KPK Panggil Eks GM Pabrik terkait Kasus Pengadaan Mesin Giling Tebu PTPN XI

Azhar Bagas Ramadhan - detikNews
Senin, 23 Agu 2021 12:45 WIB
Gedung baru KPK
Gedung KPK (Andhika Prasetya/detikcom)
Jakarta -

KPK menjadwalkan pemanggilan terhadap mantan GM Pabrik Gula Djatiroto, Imam Cipto Suyitno. Imam Cipto dipanggil sebagai saksi kasus dugaan korupsi pengadaan dan pemasangan six roll mill atau mesin penggilingan tebu di pabrik gula Djatiroto PT Perkebunan Nusantara XI (PTPN XI) tahun 2015-2016.

"Hari ini (23/8) Pemeriksaan saksi dugaan TPK pengadaan dan pemasangan six roll mill di Pabrik Gula Djatiro PT Perkebunan Nusantara XI Periode Tahun 2015-2016," kata Plt Juru Bicara KPK Ali Fikri kepada wartawan, Senin (23/8/2021).

Selain itu, ada lima saksi lain yang dipanggil, di antaranya Direktur CV Abung Timur Perkasa, Hanizar Habim; karyawan bagian keuangan PT Wahyu Daya Mandiri, Yuni Anita Sari; dan project manager PT Wahyu Daya Mandiri (2015-sekarang), Aries Budianto.

Saksi selanjutnya adalah kontraktor Iman Akbar dan mantan Manager Teknik Instalasi Pabrik Gula Djatiroto tahun 2016, Catur Budi Putranto. Mereka akan diperiksa di Kantor BPKP Perwakilan Jawa Timur.

KPK diketahui sedang mengusut dugaan korupsi di pabrik gula Djatiroto PT Perkebunan Nusantara XI (PTPN XI). Dugaan korupsi di pabrik tersebut terkait pengadaan dan pemasangan six roll mill atau mesin penggilingan tebu.

"Saat ini KPK sedang melakukan penyidikan dugaan TPK (tindak pidana korupsi) terkait pengadaan dan pemasangan six roll mill di pabrik gula Djatiroto PT Perkebunan Nusantara XI periode 2015-2016," kata Plt Juru Bicara KPK Ali Fikri kepada wartawan, Kamis (21/1).
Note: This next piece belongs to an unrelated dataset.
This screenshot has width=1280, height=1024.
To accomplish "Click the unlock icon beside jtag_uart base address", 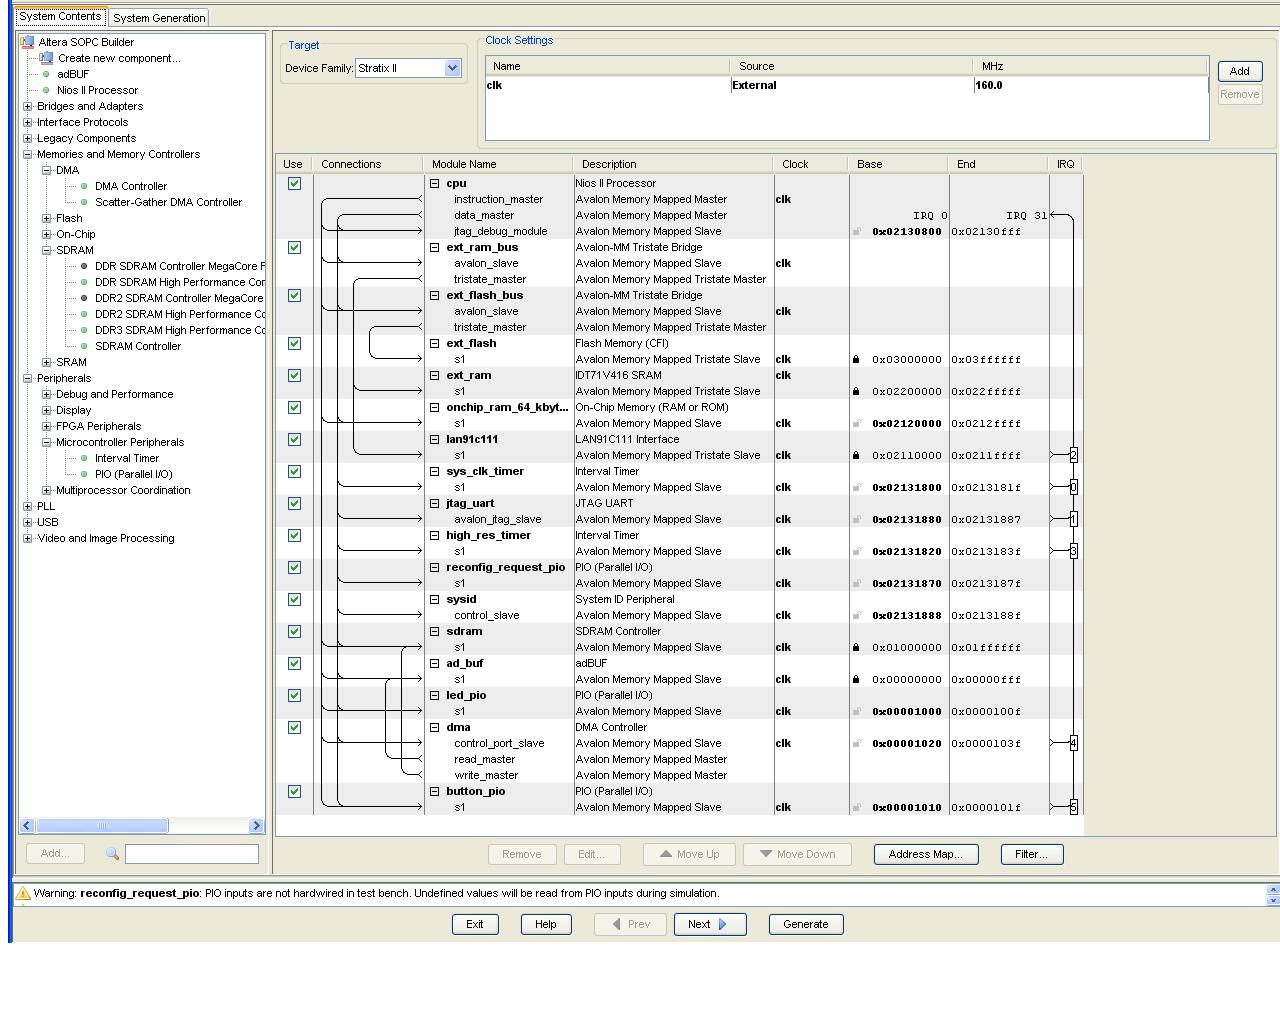I will (x=856, y=519).
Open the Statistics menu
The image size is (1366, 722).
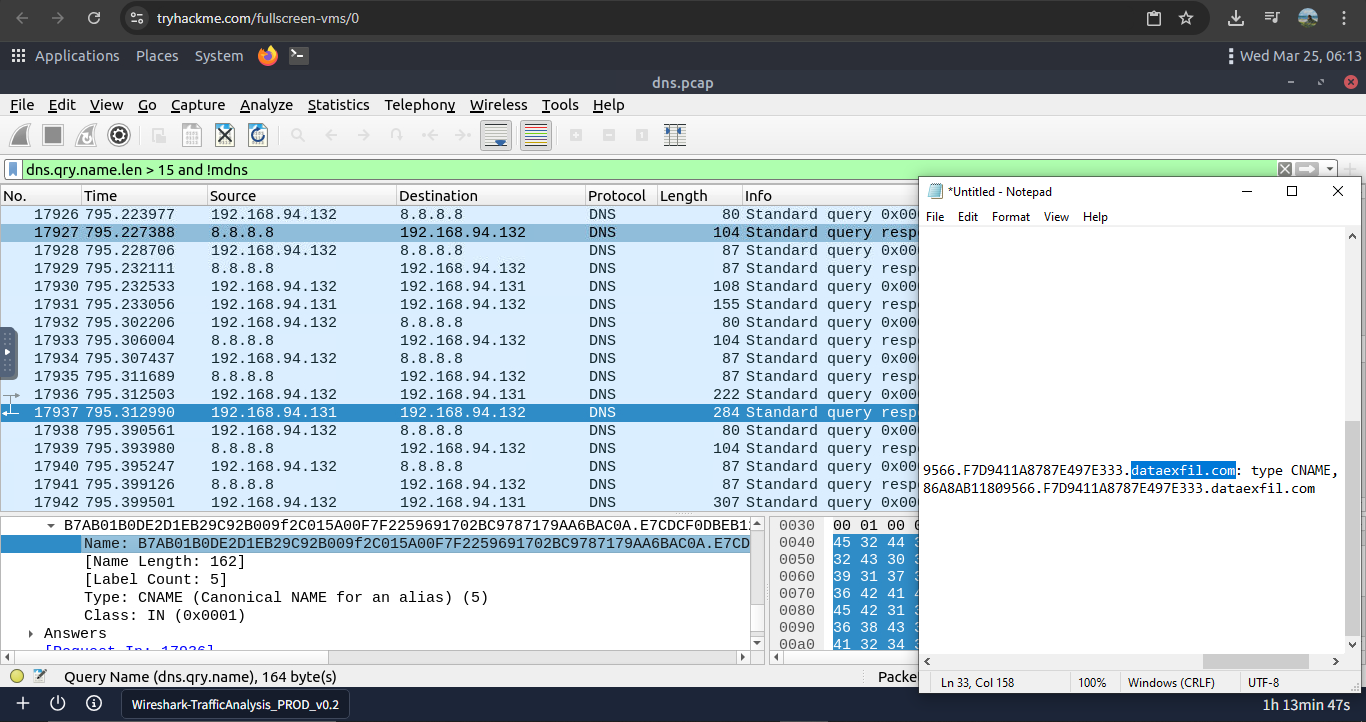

Ali belum membeberkan konstruksi perkara tersebut. Para tersangka kasus ini juga masih belum diungkap.

"Sebagaimana kebijakan pimpinan KPK saat ini, bahwa untuk publikasi konstruksi perkara dan pihak-pihak yang telah ditetapkan sebagai tersangka akan dilakukan pada saat telah dilakukan upaya paksa, baik penangkapan maupun penahanan terhadap para tersangka dimaksud," ucap Ali.